A team of researchers from Rutgers University and the University of Buenos Aires identified the structures of proteins that could be responsible for the origins of life on Earth, according to a study published in the journal Science Advances.

The researchers, led by Yana Bromberg, a professor in the Department of Biochemistry and Microbiology at Rutgers University-New Brunswick, studied how primitive life could originate on our planet from simple and non-living materials.

As a starting point for the study, scientists determined the properties that define life and concluded that everything that was alive needed to collect and use energy from sources such as the Sun or hydrothermal vents.

Study the pro metal-binding theines

To collect this energy, organisms would have had to be able to transfer electrons. And, as explained in a statement from Given that the best elements for electron transfer are metals and that most biological activities are carried out by proteins, the researchers decided to explore the combination of both, that is, proteins that bind to metals.

The team thus tried to find similarities between all known protein structures that bind to metals, assuming that these similarities would have been found in the first proteins and would have finally passed to the range of proteins that currently exist.

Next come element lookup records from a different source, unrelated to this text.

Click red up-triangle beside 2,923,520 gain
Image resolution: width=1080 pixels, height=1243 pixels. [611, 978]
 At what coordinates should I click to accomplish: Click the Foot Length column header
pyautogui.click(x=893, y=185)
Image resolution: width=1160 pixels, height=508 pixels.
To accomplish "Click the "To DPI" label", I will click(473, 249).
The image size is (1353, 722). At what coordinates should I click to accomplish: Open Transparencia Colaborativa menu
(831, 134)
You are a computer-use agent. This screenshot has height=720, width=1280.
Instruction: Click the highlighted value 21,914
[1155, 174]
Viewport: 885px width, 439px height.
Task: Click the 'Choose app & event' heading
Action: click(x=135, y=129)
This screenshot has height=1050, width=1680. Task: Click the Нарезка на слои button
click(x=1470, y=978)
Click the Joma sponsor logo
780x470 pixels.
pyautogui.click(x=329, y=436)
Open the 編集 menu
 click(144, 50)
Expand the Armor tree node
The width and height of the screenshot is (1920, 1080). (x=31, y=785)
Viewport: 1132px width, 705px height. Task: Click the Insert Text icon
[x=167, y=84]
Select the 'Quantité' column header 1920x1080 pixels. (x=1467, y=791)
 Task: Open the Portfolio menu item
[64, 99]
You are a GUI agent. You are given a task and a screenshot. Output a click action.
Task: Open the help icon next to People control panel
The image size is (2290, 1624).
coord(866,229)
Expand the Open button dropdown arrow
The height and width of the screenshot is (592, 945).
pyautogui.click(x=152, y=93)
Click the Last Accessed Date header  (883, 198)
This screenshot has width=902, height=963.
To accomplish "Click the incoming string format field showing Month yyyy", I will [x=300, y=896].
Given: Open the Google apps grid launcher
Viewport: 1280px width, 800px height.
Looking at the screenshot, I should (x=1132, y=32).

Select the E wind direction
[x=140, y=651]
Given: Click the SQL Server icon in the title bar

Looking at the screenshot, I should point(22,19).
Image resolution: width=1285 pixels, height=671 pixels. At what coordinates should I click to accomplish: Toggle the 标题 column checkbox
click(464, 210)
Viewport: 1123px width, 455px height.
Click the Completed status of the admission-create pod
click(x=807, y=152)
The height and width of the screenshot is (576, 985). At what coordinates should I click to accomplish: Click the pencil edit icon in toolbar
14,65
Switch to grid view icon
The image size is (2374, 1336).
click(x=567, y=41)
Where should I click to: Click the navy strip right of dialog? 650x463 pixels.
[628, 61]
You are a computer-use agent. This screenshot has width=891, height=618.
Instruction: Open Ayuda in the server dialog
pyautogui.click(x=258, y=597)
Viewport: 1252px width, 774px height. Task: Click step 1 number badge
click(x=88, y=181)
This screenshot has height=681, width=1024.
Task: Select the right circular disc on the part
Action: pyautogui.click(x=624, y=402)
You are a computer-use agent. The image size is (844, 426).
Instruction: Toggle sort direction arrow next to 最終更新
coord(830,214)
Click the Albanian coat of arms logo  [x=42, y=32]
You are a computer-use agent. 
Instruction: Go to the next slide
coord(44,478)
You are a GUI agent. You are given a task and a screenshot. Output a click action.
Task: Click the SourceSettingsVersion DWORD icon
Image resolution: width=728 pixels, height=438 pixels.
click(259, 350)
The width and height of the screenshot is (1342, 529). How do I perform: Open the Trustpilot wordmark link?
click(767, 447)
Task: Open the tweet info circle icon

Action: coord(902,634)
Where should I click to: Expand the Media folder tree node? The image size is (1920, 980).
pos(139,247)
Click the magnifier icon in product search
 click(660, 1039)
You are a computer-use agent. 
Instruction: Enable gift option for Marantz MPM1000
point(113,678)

Similar structures: “like LEGO blocks”

By means of a computational model, scientists found that the vast majority of currently existing metal-binding proteins are somewhat similar, regardless of the type of metal to which they are attached, the organism they come from or the functionality assigned to the protein as a whole.

“We saw that the metal-binding cores of existing proteins are really similar, even though the proteins themselves are not,” Bromberg said, adding that the structures of metal-binding proteins were “often made up of repeating substructures”, similar to LEGO blocks.

“Interestingly, these blocks were also found in other regions of the proteins, not only in the metal-binding nuclei, and in many other proteins that were not taken into account in our study”, he added.

Building blocks: a single or a small number of common ancestors

Bromberg, whose research focuses on deciphering the DNA blueprints of the molecular machinery of life, suggests that the rearrangements of these small building blocks may have had a single or a small number of common ancestors. This means that repeated substructures, or “LEGO” blocks, could have given rise to the full range of proteins and their functions that exist today. “That is, life as we know it,” said Bromberg.

The findings of the study, funded by NASA, contribute to an explanation “until now non-existent” of how life began on Earth and could even, according to Bromberg, help in the search for extraterrestrial organisms and in the field of synthetic biology.